Recent X discussions reflect the shift in sentiment. One trader noted markets now price in 80% odds of zero cuts in 2026 while small-cap floating-rate debt accumulates. Another highlighted how rate-cut expectations had fueled the rally until inflation data complicated the picture. Posts from the past week capture real-time anxiety. The relationship between Fed policy and small-cap performance appears to have weakened temporarily. Confidence in earnings recovery explains some of the decoupling. That confidence faces a test if borrowing costs stay sticky.
Smaller businesses depend more on bank loans and short-term financing. When the Fed began cutting toward the end of 2025, even though policy remained restrictive overall, markets sensed the peak pressure had passed. Volatility cooled. Lending conditions improved gradually. The Russell 2000 responded with vigor. Its one-year gain now exceeds 30% in some measures, according to a Small Cap Informer review posted five days ago. The S&P SmallCap 600 mirrored that strength. Outperformance versus large caps held firm through the first half of 2026. The index sits at elevated levels but still reflects a leadership rotation many had awaited for years.
The risks remain concrete. Over 40% of Russell 2000 companies post losses. Floating-rate exposure leaves them exposed to any reversal in rate-cut bets. A single hike or prolonged pause could lift interest expense further. Profit margins would compress. Valuations already reflect optimism about easing. Any disappointment might trigger sharp reversals. Large caps, with stronger balance sheets and more fixed-rate debt, would likely weather the storm with less drama. Market breadth could narrow again. The broadening that cheered investors might prove short-lived.
Analysts at Franklin Templeton and Royce flagged onshoring, infrastructure spending and AI-related projects as supportive themes for small-cap suppliers. Those secular forces endure. They do not erase the cyclical pressure from monetary policy. Fiscal spending tied to industrial policy offers another buffer. Yet monetary conditions set the immediate tone for borrowing costs. Investors watch the Fed’s next moves with heightened focus. Inflation readings, labor data and energy prices will shape the path. So will communication from Warsh and colleagues.

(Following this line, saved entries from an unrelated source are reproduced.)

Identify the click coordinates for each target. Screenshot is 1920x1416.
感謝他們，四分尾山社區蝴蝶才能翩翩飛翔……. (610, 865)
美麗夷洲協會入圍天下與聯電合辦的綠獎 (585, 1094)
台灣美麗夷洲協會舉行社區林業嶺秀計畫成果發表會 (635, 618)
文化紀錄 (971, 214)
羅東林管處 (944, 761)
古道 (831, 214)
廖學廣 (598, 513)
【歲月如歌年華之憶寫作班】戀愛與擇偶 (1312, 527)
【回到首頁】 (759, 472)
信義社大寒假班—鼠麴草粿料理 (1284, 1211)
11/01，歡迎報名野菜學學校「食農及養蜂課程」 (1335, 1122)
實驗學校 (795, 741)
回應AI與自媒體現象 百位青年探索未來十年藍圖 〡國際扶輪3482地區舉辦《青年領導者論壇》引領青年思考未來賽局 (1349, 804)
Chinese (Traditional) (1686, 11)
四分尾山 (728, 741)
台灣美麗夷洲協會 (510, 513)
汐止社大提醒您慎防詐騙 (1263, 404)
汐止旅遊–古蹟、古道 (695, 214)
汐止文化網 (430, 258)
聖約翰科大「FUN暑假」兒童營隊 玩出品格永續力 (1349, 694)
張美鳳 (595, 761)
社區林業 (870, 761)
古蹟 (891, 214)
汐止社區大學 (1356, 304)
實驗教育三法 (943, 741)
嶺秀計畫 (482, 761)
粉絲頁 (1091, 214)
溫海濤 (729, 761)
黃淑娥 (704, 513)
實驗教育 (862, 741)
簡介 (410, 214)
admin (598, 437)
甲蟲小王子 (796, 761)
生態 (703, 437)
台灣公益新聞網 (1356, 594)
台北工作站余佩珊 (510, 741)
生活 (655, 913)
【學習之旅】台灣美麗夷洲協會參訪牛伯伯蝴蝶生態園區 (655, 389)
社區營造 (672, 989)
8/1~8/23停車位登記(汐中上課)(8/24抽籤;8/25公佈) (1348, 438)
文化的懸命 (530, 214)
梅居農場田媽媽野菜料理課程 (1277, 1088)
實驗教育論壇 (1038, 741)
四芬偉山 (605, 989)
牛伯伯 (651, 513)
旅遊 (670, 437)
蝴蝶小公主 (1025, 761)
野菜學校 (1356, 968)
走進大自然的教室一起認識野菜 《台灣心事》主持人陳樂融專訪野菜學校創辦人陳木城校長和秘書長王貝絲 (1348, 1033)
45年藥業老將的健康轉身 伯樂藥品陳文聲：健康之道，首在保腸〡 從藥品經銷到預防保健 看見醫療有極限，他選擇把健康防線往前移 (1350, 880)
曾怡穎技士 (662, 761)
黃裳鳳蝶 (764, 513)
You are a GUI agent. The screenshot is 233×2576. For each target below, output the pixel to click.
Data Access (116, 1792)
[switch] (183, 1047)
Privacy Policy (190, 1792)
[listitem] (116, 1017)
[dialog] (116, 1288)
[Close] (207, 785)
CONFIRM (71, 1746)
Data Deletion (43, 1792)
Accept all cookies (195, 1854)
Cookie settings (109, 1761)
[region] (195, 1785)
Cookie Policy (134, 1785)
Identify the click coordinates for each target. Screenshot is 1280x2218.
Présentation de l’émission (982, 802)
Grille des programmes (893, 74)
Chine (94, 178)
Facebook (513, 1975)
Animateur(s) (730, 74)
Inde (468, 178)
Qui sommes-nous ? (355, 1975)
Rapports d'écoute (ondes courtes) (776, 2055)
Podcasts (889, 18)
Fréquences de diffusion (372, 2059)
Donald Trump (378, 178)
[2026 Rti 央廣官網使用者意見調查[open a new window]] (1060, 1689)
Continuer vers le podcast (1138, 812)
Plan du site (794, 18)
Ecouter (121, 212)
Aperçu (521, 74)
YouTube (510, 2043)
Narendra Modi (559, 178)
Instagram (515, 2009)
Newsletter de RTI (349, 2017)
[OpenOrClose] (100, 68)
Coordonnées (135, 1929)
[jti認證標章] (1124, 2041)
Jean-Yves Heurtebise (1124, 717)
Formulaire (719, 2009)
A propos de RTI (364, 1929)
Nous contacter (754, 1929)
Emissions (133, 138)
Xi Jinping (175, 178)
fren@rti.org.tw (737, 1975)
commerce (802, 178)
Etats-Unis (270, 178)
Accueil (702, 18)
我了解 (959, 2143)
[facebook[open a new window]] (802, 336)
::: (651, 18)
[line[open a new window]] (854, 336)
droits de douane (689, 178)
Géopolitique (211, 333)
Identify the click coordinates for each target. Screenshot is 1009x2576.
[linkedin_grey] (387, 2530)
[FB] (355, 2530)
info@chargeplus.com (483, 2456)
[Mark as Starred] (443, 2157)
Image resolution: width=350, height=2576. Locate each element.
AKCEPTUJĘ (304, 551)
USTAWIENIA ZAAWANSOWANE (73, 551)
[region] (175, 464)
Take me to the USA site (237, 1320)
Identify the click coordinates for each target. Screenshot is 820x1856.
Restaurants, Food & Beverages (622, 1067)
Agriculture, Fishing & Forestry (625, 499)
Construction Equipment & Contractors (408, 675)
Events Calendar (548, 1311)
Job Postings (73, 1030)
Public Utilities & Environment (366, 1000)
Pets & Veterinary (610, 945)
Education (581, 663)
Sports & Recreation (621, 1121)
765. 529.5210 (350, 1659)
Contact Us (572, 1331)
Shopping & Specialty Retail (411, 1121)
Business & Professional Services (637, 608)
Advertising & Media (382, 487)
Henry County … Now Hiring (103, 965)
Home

Small-cap stocks still appear slightly undervalued on Morningstar’s metrics at the end of June. Volatility stays a constant companion. Concerns about potential rate hikes this year keep many on edge. Selective stock picking becomes critical. Companies with economic moats, improving profitability and limited floating-rate debt stand a better chance. Those providing components for AI infrastructure or benefiting from reshoring may find structural demand that offsets higher financing costs. The rest face tougher arithmetic.
The revival arrived against heavy odds. Small firms posted stronger returns despite the highest interest burden in years. That resilience deserves credit. It also raises the stakes. If the Fed holds firm or tightens further, the squeeze could intensify. Profits would suffer. Momentum might stall. The broadening bull market that many waited years to see would lose its foundation. Investors who piled into small caps on hopes of easier policy now confront a narrower window. The data, the debt loads and the policy signals all point to caution. The rally’s next chapter depends on forces beyond corporate control. The Federal Reserve holds the pen.